Sacred cows of history are systematically slaughtered throughout this book. You may reconsider your view, not only of all the issues I have already mentioned, but of the origins of farming, the role of women, the origins of ideologies of liberation in the West (which seem to owe a lot to the critique offered by Native Americans), the pivotal role of ‘civilizations’, and the origins of kingship. If there’s an assumption about human history you don’t yet realize you have, this book will make you re-examine it. Personally, I’ve found it immensely valuable to provide a new perspective on aspects of the book I’m currently writing, which is called ‘A Systemic History of the Middle Way’, and incorporates cultural history along with biology and developmental psychology. The Middle Way is a response to absolutization, and one can hardly trace the history of one in any sense without the other. What this book has helped me to do most is to make a clear case that there is no inevitability about absolutization: one can see this in its social expression as power hierarchies as well as in the development of human psychologies. We did not adopt power hierarchies with their attendant dogmas as a matter of course with agriculture and urbanization, any more than we must inevitably adopt metaphysics as a necessary set of assumptions in our thinking. It may seem just as unthinkable to be without either – but all you have to do is to consider the evidence, and open your mind to new possible interpretations of it.
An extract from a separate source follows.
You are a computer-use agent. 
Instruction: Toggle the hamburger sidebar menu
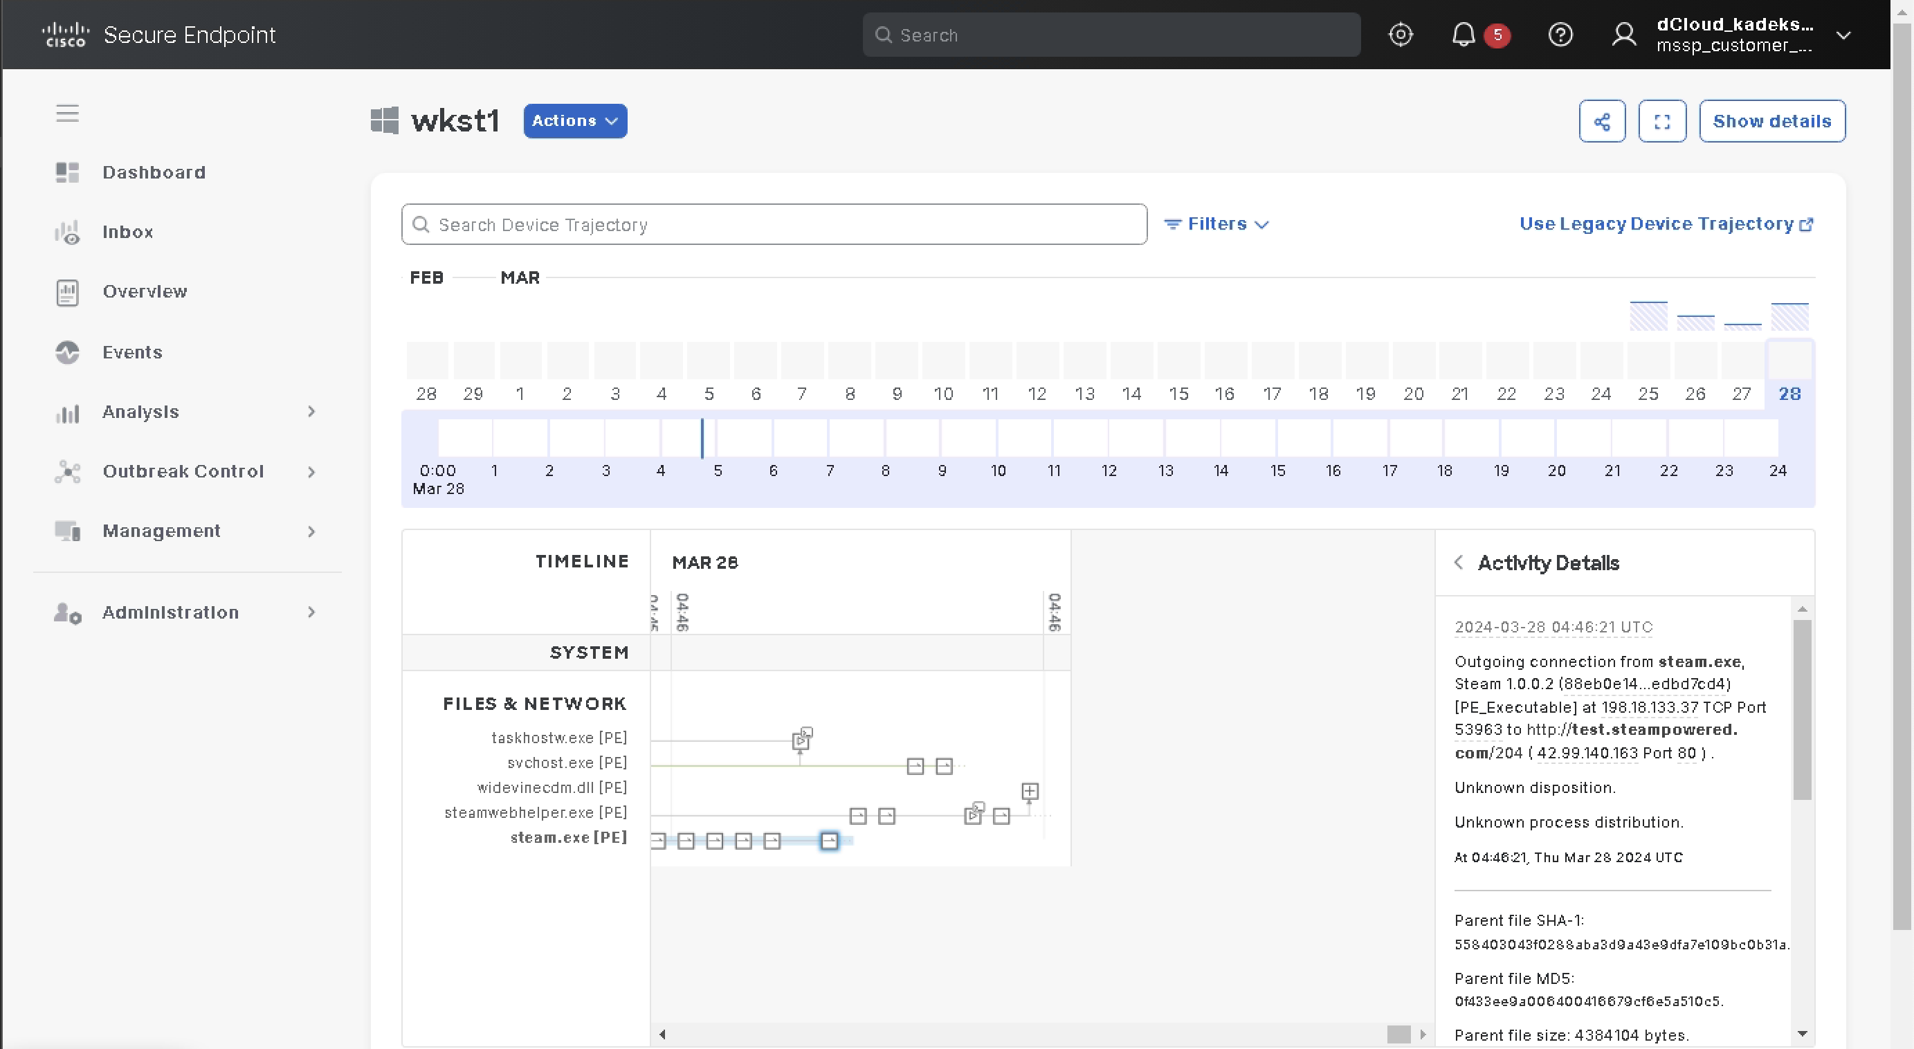click(x=67, y=114)
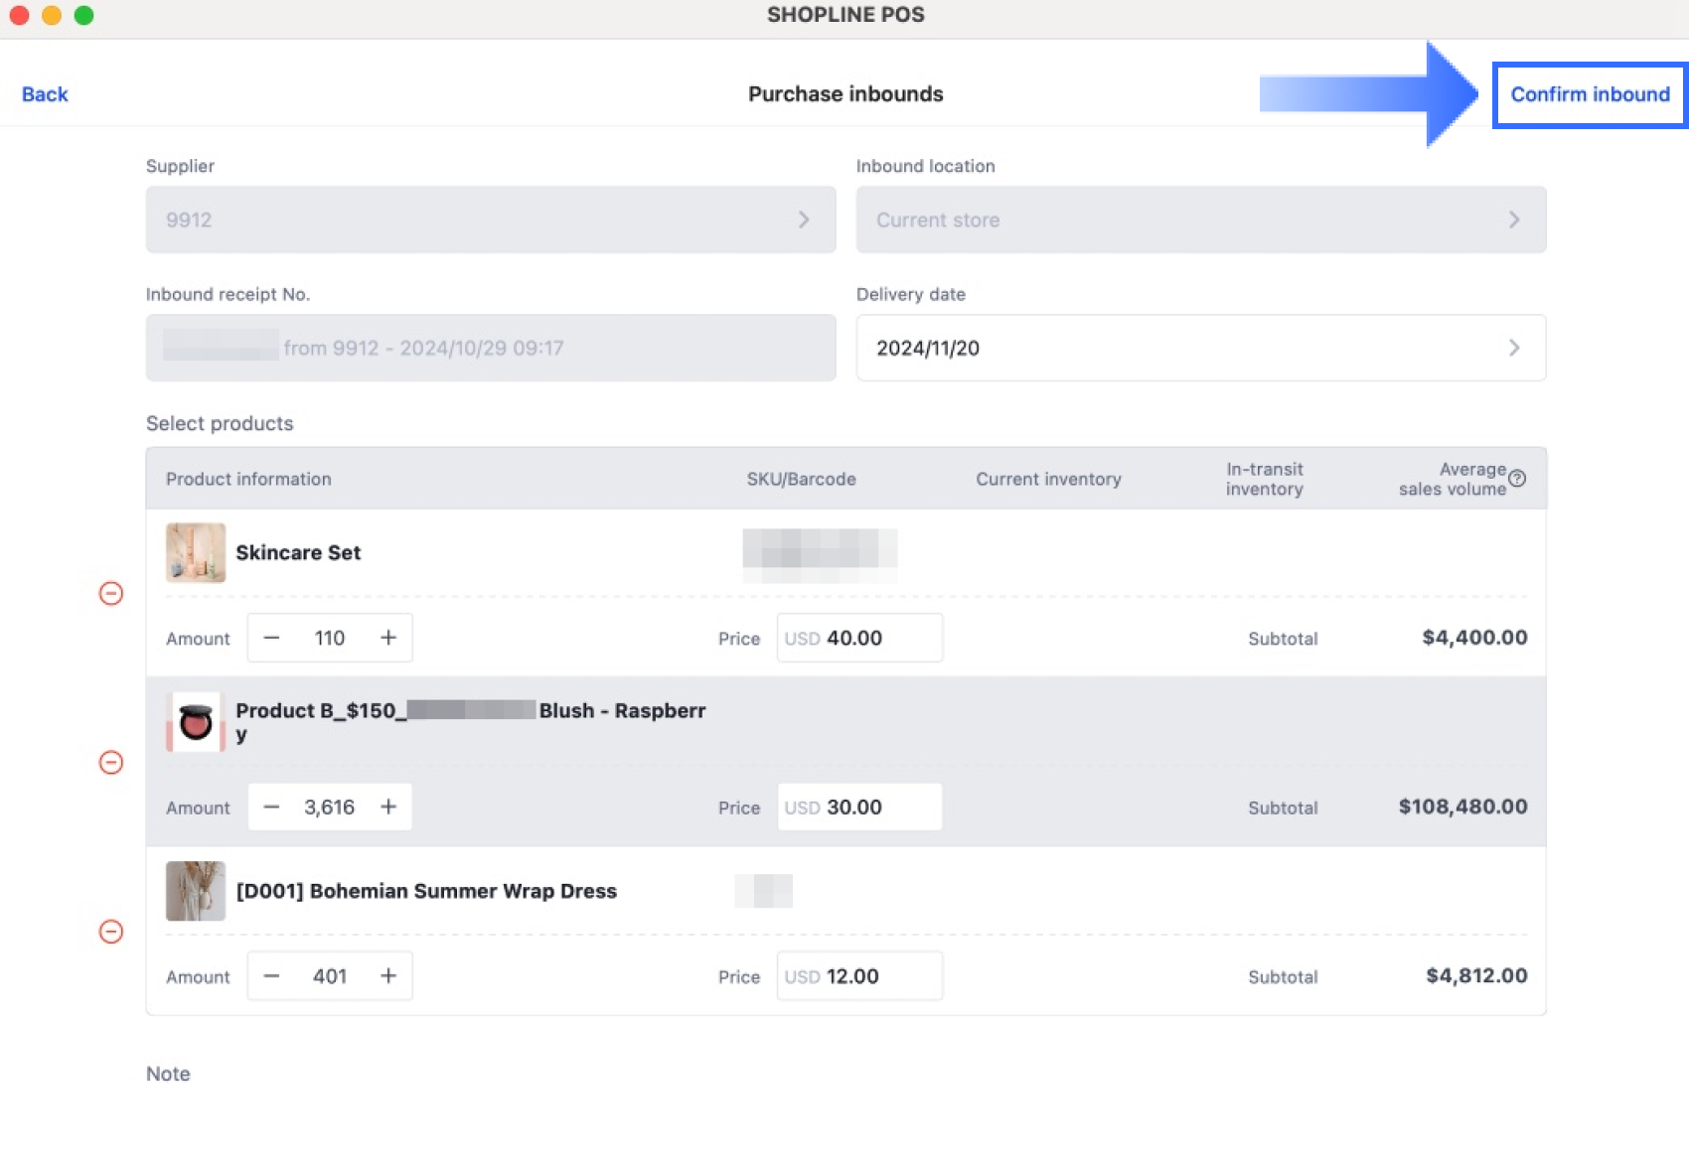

We are not locked into the power-relationships that have brought us the current world crises, any more than we are necessarily locked into the absolute beliefs that are used to justify those power relationships. There are always grounds for hope, because we can always start to adopt the Middle Way of judgement in response to whatever particular set of conditions start to confront us, however many previous mistakes we have made. Now I see further grounds for hope, too, after reading this book: in the past, people have thought and acted in all sorts of ways that we now may consider unthinkable, yet for those people they were normal. We should never limit our understanding of what is possible.